In the end, some half a dozen friends decided to try on a 272-word sermon for size. Rob Jackson offered baptismal reflections that were equal parts poetic and homiletical. Jackson, who rarely preaches from a manuscript, said the words came much more easily once he started thinking of it as poetry rather than a sermon. Jen Hackbarth offered similarly impressionistic thoughts on the already/not yet of Jesus' reign. There is an economy, a thickness, to a 272-word sermon.
Some pastors made the connection to Gettysburg explicit. David Ensign borrowed from Lincoln's language to talk about stewardship: "Four score and ten years ago, our forebears brought forth on this property a new congregation conceived in hope and dedicated to the glory of God." In a series of short reflections and illustrations, Vern Gauthier riffed on both Gettysburg and "The Battle Hymn of the Republic." (Fun fact: Julia Ward Howe's original five verses are almost the exact same length as the Gettysburg Address!)
As for me, after ten years of ministry I realized how accustomed I have become to writing sermons with a certain rhythm.
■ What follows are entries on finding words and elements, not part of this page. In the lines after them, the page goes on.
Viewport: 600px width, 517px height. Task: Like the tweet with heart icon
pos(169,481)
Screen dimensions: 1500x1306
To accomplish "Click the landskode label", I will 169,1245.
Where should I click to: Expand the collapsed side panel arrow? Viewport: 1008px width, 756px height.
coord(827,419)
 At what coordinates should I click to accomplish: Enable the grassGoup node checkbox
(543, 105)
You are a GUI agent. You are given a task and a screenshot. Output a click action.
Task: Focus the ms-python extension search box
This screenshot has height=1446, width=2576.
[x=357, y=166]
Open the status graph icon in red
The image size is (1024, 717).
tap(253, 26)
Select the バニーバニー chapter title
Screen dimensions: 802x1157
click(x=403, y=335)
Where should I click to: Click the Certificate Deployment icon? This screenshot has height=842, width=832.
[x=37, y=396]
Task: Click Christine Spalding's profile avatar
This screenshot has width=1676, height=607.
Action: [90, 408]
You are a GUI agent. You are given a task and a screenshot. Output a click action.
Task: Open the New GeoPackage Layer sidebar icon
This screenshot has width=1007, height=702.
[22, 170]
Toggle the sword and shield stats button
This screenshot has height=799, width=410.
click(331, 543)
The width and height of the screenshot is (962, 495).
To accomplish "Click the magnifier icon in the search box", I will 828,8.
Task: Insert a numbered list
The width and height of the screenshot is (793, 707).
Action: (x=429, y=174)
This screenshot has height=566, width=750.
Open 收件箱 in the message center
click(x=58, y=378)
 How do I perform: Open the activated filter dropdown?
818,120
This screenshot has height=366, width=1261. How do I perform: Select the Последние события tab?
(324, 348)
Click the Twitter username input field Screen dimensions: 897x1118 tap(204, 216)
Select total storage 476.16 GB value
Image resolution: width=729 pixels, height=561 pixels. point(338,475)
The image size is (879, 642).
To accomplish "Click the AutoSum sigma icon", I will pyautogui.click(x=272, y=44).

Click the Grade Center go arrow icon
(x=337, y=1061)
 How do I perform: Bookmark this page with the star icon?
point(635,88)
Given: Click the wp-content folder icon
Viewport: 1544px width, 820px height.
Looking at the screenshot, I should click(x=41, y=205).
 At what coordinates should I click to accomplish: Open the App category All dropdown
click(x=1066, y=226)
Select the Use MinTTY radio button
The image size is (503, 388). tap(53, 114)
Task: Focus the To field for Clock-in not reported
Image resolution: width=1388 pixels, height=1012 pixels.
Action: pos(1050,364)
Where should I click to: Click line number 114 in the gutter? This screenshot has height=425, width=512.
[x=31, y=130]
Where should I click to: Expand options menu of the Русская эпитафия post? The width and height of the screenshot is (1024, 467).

Preachers joke that we each have about six sermons that we preach over and over with different illustrations. The same might be said of the forms we use. We fall into a natural rhythm, whether it's 10 minutes or 20; whether it’s three points and a poem or an explication of the text and a contemporary illustration, punctuated by a YouTube video. We get caught in our own conventions.
And we do well to blast through these routines every now and then. Jesus seemed to do this. Yes, he could deliver a three-chapter barnburner, from the Beatitudes to the house built on sand. But he could also offer a one-sentence parable about a woman kneading bread…and leave it at that.
As much as I credit the Holy Spirit speaking through me as I preach, I felt anxious at having so few words to work with. The church I serve is still wrapping up stewardship season. Could I trust my people (and the Spirit) to fill in the gaps of what remains unsaid? The very question felt like a call to repentance. Yes, we should take this preaching vocation seriously. But am I really so important to the kingdom of God that a 15-minute sermon will do what a four-minute one cannot? As one participant in this experiment quipped, "The world will little note, nor long remember" our efforts.
A short sermon impacts delivery as well. With only 272 words, I was careful to speak slowly, almost meditatively. (Here is what I offered.) For its part, the congregation appreciated hearing a different style of proclamation—even though people had to work harder to hang on every word, given how few there were. There was a sense all around of having been refreshed by this opportunity to speak and listen in a different way.
And there was a great reverence, even awe, for what President Lincoln managed to pull off a century and a half ago.